We want to rank and unrank a specific subset of bit combinations based on the following criteria -

The number of consecutive 0s must be minimum "k" or more (k<N).

How can we rank (and unrank) only based on the given bit combination (and not by iterating the full range of 2^N bits).

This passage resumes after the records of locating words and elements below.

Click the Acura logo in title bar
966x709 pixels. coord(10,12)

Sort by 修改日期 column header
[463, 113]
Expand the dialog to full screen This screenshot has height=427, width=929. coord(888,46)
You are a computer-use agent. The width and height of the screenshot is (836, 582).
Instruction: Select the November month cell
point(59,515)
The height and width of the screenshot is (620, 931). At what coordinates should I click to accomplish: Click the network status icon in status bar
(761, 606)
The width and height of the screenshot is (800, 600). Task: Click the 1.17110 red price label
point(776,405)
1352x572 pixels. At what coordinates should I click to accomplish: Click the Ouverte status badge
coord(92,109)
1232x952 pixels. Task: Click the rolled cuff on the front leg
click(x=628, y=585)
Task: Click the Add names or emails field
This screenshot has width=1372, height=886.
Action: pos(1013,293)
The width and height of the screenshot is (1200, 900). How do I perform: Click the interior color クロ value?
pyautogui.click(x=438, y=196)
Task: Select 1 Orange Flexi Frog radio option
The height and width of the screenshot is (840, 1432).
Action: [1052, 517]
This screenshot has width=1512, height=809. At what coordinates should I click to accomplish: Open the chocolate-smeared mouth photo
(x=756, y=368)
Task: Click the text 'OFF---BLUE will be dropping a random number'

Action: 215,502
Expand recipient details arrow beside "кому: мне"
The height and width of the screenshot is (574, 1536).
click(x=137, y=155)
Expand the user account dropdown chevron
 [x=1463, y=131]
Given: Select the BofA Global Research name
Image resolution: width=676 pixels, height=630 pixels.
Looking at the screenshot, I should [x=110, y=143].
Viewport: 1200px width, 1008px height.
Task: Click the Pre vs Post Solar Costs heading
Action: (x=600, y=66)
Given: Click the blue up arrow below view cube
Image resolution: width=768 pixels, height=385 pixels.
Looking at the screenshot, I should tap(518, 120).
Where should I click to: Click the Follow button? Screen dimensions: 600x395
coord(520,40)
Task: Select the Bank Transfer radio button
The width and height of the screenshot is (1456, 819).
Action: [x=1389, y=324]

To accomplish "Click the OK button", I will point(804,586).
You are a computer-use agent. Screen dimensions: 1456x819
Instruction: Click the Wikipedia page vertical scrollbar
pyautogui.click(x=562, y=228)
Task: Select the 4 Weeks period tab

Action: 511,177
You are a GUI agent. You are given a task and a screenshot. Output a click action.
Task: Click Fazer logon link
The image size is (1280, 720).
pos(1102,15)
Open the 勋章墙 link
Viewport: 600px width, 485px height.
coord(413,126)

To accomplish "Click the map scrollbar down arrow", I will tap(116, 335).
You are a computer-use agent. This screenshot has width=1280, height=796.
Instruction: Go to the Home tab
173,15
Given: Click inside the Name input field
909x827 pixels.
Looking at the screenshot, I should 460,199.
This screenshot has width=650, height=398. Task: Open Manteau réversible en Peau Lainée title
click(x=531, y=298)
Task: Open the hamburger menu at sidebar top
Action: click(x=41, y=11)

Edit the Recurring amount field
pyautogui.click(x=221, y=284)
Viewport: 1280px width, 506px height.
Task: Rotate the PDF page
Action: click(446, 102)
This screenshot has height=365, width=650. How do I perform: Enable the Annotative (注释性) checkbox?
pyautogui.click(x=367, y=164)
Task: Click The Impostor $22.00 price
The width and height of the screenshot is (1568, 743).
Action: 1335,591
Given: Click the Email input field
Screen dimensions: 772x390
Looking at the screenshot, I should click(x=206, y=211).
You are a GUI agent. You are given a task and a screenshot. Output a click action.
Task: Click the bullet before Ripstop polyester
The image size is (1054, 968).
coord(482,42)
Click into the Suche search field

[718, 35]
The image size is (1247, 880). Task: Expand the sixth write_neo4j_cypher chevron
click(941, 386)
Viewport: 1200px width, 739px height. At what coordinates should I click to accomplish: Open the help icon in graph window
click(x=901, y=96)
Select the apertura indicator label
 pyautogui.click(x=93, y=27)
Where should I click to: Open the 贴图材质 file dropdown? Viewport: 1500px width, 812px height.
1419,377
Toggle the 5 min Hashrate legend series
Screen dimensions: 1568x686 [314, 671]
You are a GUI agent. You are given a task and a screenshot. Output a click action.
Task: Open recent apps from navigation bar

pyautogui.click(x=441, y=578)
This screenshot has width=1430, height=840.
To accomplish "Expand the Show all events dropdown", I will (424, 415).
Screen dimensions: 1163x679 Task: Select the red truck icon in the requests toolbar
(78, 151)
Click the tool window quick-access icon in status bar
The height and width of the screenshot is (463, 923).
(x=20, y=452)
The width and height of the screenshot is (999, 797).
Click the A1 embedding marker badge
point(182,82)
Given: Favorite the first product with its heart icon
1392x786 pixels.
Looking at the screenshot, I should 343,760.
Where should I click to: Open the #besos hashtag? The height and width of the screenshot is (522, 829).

This will be efficient for large N bits.

I tried the following approach (example with N=5 and k=3) -

Start from LSB bit (position 1), and count the number of possible combinations with >=3 consecutive 0s:

Position 1 - 0 >=3 consecutive 0s
Position 2 - 0 >=3 consecutive 0s
Position 3 - 1 >=3 consecutive 0s
Position 4 - 3 >=3 consecutive 0s
Position 5 - 8 >=3 consecutive 0s

How can this information be used, along with bit-shifting patterns, to do the rank and unrank of a given bit combination.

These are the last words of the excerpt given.